The revised graphs are more organized, we can clearly see the names of shows displayed from the highest gross. And titles and captions are being added for a better explanation to the information. In conclusion, based on the gross, I would choose “The Lion King” as the best show for 2000-2008, “The Lion King” and “Wicked” as the best two shows for 2009-2016.

Population growth for Maldives compared with Grenada from 1960 to 1969

A csv file found on the website http://data.worldbank.org/indicator/SP.POP.TOTL?cid=GPD_1 (Links to an external site.)Links to an external site.
gives the population of many countries for many years. I chose the population of Maldives from the year 1960 to 1969.

 

The shape is roughly linear which implies an exponential increase.

I graphed the log2(population) versus the year and the slope is around 0.033 of this positive linear trend, that is to say, the population of Maldives is roughly 1.023 times of the previous year from the year 1960 to 1969. And the right vertical scale gives us the exact number of population to verify this fact.

The red line is constantly increasing with about the same rate, whereas the blue line grows slower by year and tend to stop at around the year 1965.

I chose the country Grenada which had almost the same starting point of population in the year 1960 to better illustrate how they differed in this decade.
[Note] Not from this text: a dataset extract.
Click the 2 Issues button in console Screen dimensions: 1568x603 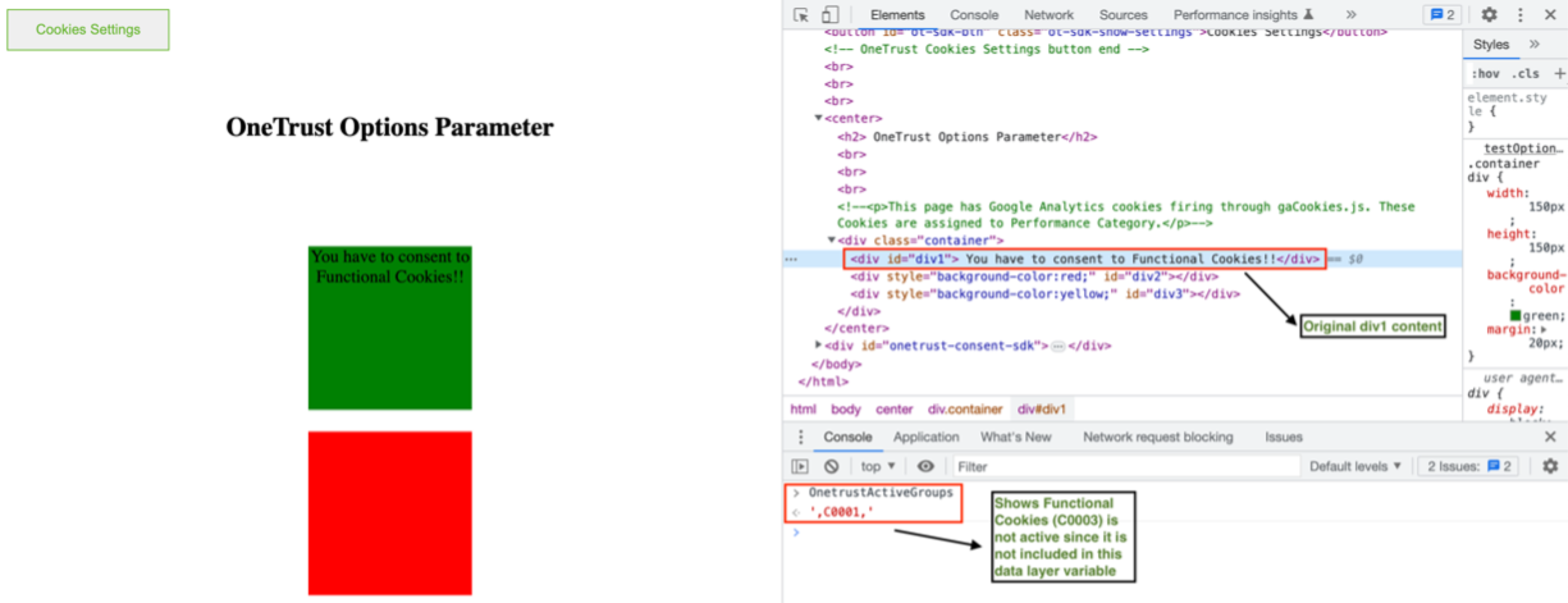click(1468, 466)
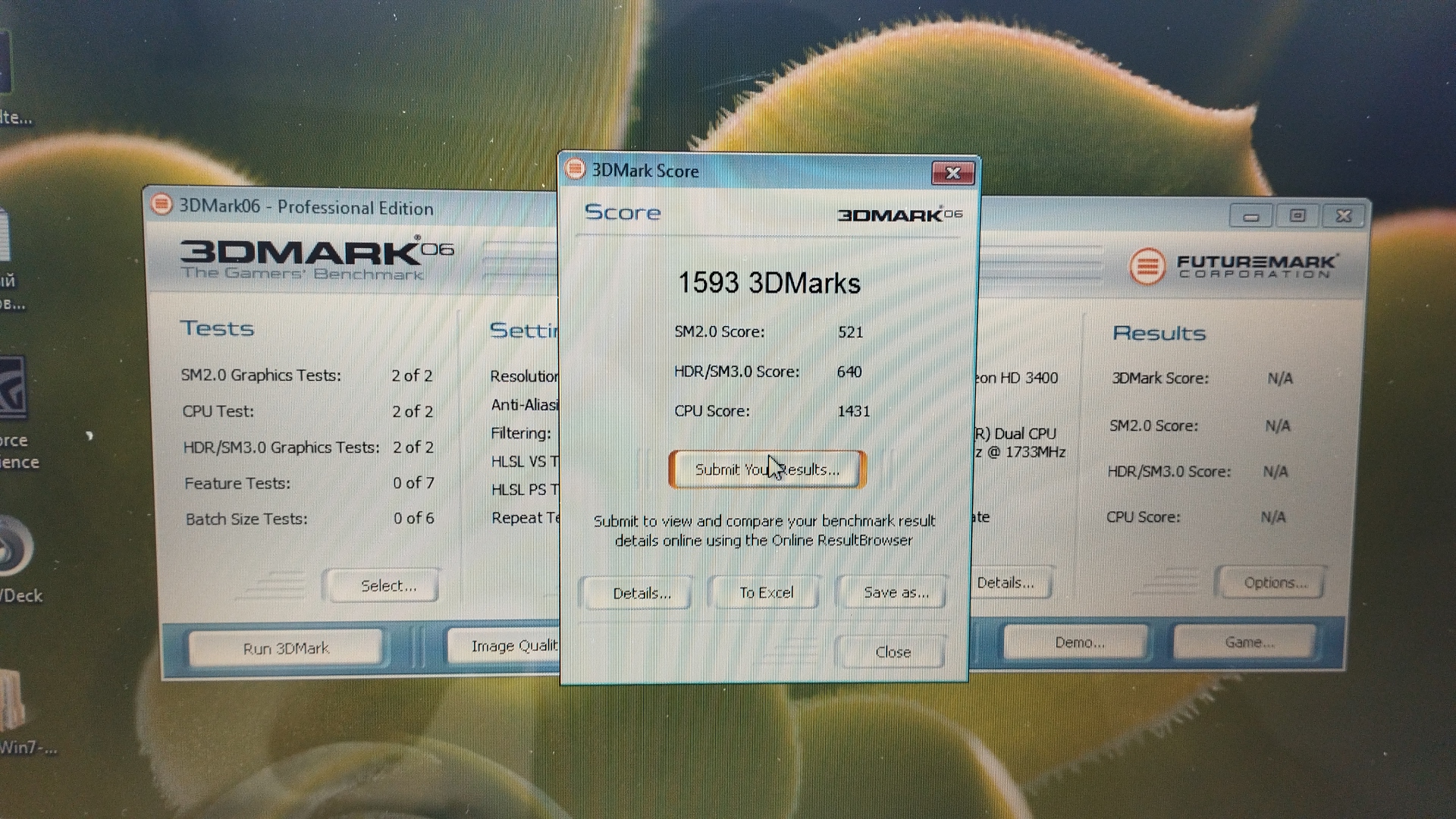Open score Details in score dialog
Viewport: 1456px width, 819px height.
(x=641, y=593)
It turned out that the population of Grenada told a completely different story from Maldives. The trend for Grenada was not even always positive, and the growth rate was smaller than that of Maldives. Besides, it gradually slowed down since the year 1962.

Relationship of Protein and Potassium in Cereals

Based on data USCereal in the R MASS library, I chose protein and potassium from all the given nutritional information for a selection of US cereals to study their correlation.

Good display:

Overall there is an increasing pattern over log(Potassium) by log(Protein) which indicates cereals with high protein is likely to have high potassium.

Bad display:

This reference line is worse than unnecessary since there is no practical meaning for that, and it interfere with the data, we have some trouble more or less to view the observations at protein close to 1. Besides, it does not obey the ”banking to 45 degrees” principle. The angel from the horizontal axis is apparently less than 45 degrees which may create the illusion that potassium increases slower than protein. So the log transformation is necessary for a good display from this point of view.

It’s not hard to tell that cereals in shelf 3(in blue) have the average highest level of protein and potassium, and the relationship between protein and potassium seems to be the strongest because of the smallest vertical spread. Also, cereals in shelf 2(in red) have a little bit higher average level of protein and potassium than cereals in shelf 1(in green). The correlation between protein and potassium is weaker for cereals in these two shelves than shelf 3 which indicates the variable ‘shelf’ not only makes a difference on the level of protein and potassium, but also their correlation.